2. Using datasets.Dataset.from_* functions

This method allows creating datasets by passing Python functions or dictionaries as shown in the following tutorial:

For example, when passing a dictionary, create it as follows:

import datasets as ds

dataset_dict = {
    "text": ["hoge", "fuga"]
    "label": [1, 3]
}

dataset = ds.Dataset.from_dict(dataset_dict)

When passing a generator, create it as follows. You can pass arguments to the generator function in gen_kwargs and the number of parallel processes in num_proc:

import os
import datasets as ds

dataset_data = [
    {"summary": "hoge", "class": 1},
    {"summary": "fuga", "class": 2},
]

def generator(data):
    for d in data:
        yield {
            "text": d["summary"],
            "label": d["class"]
        }

dataset = ds.Dataset.from_generator(generator,
                                    gen_kwargs={"data": dataset_data},
                                    num_proc=os.cpu_count() // 2)

Personally, I think the most convenient method is using generators with datasets.Dataset.from_generator. It’s handy and recommended since you can create datasets in parallel while reshaping original data in the script.

3. Using datasets.DatasetBuilder class

This is the method I’ll introduce today. I’ll write about it in detail later.

Main Topic: Overview of Dataset Creation Using datasets.DatasetBuilder Class

I’ll introduce the main topic of this article: dataset creation methods using Builder classes like datasets.DatasetBuilder. This time I’ll use datasets.GeneratorBasedBuilder among Builder classes. First, let me summarize the advantages of using Builder classes, then introduce the actual creation code.

Benefits

Using Builder classes provides the following advantages:

  • Can define methods to obtain dataset files and prepare them
  • Can handle formats not supported by HuggingFace datasets or datasets requiring complex preparation
  • Can bundle multiple datasets

While methods 1 and 2 using load_dataset or from_generator functions required advance downloading and directory preparation, using Builder classes allows defining preparation operations as code, making it possible to share HuggingFace datasets by sharing only Python scripts.

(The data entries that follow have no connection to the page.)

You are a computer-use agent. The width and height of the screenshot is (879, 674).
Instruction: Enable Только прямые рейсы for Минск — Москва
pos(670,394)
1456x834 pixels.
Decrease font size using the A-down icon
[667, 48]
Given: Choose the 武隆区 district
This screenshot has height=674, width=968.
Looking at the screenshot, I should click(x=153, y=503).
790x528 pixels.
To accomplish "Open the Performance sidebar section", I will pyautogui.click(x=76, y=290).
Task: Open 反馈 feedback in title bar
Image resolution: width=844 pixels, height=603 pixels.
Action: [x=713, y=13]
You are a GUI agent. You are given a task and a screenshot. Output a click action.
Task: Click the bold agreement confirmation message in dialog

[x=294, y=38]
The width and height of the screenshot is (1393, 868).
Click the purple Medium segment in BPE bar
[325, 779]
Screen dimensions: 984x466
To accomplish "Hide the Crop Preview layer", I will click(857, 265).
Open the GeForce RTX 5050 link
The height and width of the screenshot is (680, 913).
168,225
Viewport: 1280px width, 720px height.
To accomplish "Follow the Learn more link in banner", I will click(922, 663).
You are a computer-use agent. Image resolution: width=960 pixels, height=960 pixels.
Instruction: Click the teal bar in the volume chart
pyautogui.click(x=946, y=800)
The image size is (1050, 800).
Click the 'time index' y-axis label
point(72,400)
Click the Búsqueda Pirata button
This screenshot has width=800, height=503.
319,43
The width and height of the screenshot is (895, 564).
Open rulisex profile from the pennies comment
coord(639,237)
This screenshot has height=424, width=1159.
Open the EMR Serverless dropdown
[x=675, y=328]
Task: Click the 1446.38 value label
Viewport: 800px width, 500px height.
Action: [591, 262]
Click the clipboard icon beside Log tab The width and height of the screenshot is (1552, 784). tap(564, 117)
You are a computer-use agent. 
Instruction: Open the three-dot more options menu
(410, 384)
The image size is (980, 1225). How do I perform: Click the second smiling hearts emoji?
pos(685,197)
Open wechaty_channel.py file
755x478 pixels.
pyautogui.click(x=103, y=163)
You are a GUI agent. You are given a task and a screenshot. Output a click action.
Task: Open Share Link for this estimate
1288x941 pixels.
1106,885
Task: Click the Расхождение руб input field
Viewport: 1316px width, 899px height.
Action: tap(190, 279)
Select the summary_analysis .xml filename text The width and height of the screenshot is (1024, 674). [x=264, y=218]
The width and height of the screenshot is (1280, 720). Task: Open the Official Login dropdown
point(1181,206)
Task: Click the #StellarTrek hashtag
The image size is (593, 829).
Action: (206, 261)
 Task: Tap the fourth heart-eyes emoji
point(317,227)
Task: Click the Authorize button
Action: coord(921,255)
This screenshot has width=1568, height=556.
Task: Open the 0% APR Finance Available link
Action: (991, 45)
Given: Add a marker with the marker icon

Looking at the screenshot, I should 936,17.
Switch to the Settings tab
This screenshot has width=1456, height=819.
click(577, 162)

Evaluation metric repositories for models using multiple datasets like JMTEB and JGLUE already published on HuggingFace are defined with Builder classes. The multilingual dataset wikimedia/wikipedia used for language model pre-training can switch languages by calling as follows, and Builder classes can handle such complex divisions:

from datasets import load_dataset

ds = load_dataset("wikimedia/wikipedia", name="20231101.en")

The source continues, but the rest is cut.